The Royal Opera House's production debuted at the Lyric Hammersmith in 2016 and has been revived (seen Saturday 28 April 2018). The six singers were Gweneth-Ann Rand, Lucy Hall, Susanna Hurrell, Samantha Price, Rachael Lloyd, and Lucy Schaufer, with Richard Baker conducting Chroma. The director was Ted Huffman, the designer Hannah Clark with lighting by D.M.Wood, video by Pierre Martin, sound design by Sound Intermedia and movement by Sarah Fahie (revived by RC-Annie).
Philip Venables: 4:48 Psychosis - Royal Opera (Photo ROH/Stephen Cummiskey) |
Venables stretches naturalism even further as, for Kane's scenes which are more obviously patient/healthcare professional dialogues, these are not explicitly set to music but the words projected accompanied by the two percussionists, creating a setting at one remove. These were staged as a mime and proved enormously effective with both Schauffer and Rand conveying the wealth of emotion underlying the bald text.

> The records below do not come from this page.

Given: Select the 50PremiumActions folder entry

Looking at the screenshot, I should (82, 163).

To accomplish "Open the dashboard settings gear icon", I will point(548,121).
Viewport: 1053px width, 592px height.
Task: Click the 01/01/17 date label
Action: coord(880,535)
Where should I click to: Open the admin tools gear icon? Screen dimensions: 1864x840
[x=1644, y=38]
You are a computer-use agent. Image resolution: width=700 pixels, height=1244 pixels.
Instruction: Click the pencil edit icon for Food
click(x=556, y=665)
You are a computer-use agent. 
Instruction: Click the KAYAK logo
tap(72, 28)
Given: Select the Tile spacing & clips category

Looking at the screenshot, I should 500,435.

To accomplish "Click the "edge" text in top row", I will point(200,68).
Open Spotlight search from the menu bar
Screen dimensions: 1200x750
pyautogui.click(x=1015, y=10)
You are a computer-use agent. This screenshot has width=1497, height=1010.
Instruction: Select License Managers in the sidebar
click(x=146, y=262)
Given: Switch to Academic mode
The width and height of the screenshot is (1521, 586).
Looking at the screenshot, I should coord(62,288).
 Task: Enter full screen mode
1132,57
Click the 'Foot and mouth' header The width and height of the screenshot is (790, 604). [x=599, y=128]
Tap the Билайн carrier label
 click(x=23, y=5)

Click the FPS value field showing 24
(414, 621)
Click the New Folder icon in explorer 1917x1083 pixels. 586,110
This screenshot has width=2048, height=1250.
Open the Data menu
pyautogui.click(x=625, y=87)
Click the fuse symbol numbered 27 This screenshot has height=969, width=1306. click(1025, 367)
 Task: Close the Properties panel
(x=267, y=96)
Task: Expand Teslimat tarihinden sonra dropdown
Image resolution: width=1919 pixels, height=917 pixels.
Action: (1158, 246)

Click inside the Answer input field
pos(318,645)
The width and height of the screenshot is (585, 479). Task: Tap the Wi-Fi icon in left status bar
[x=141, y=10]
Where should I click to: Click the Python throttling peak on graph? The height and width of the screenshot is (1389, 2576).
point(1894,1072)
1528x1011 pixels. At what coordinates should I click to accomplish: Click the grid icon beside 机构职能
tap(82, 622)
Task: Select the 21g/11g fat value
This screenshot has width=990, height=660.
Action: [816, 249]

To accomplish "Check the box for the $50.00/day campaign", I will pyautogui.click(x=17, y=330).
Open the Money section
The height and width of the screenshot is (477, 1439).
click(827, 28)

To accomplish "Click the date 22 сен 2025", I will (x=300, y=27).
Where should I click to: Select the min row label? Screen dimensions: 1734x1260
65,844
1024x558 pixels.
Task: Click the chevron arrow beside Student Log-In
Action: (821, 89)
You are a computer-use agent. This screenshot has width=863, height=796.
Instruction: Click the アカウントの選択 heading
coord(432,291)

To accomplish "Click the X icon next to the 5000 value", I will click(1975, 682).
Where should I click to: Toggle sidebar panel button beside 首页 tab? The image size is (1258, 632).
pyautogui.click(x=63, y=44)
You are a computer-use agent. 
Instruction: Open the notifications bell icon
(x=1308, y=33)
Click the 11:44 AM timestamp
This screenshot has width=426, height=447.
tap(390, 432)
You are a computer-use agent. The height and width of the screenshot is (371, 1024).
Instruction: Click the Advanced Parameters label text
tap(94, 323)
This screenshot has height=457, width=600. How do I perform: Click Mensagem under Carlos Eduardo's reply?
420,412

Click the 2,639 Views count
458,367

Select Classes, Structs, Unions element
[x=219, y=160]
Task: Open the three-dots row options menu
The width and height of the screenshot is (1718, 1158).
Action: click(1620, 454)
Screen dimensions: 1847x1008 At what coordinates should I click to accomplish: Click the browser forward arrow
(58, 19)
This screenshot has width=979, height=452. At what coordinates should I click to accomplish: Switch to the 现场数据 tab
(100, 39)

Philip Venables: 4:48 Psychosis - Royal Opera (Photo ROH/Stephen Cummiskey) |
There were moments of violence, moments of great intensity and power, but the musical setting did not have the strident insistence that I had feared, given the subject matter. The piece lasts 90 minutes or so without an interval, and Venables' pacing was excellent, leading us through and never seeming to lose either the underlying dramatic or architectural thread.
We started with Gweneth-Ann Rand alone on stage, then joined by her five avatars, and at the end, we were left with her alone. The space was a simple white room, evoking the many such rooms in hospitals and healthcare venues, but above was the orchestra. A very neat touch, making communication with conductor Richard Baker at least possible, and suggesting that the orchestra was also evoking another strand of the protagonist's mind.
The performances were superb. Each singer gave a finely concentrated performance yet each was part of a whole, sometimes voices came forward and sometimes they retreated. Gweneth-Ann Rand's performance as the protagonist with profoundly moving and heroic, with Lucy Schauffer devastating as the psychologist/healthcare professional figure who always tries to keep distance (and in one memorable scene fails to do). But each singer in the six gave a devastating performance.
Richard Baker did a sterling job coordinating this fascinating soundworld which mixed six live voices, recorded sound and the instrumental ensemble (flute/piccolo/alto flute, three saxophones, accordion, piano/synthesizer, two percussionist, viola/violin, two violas and bass), with its rather distinctive instrumental line-up.
Philip Venables: 4:48 Psychosis - Royal Opera (Photo ROH/Stephen Cummiskey) |
I want to hear this piece again, in another venue and do hope that the Royal Opera House might consider mounting it in the Linbury once it is re-open.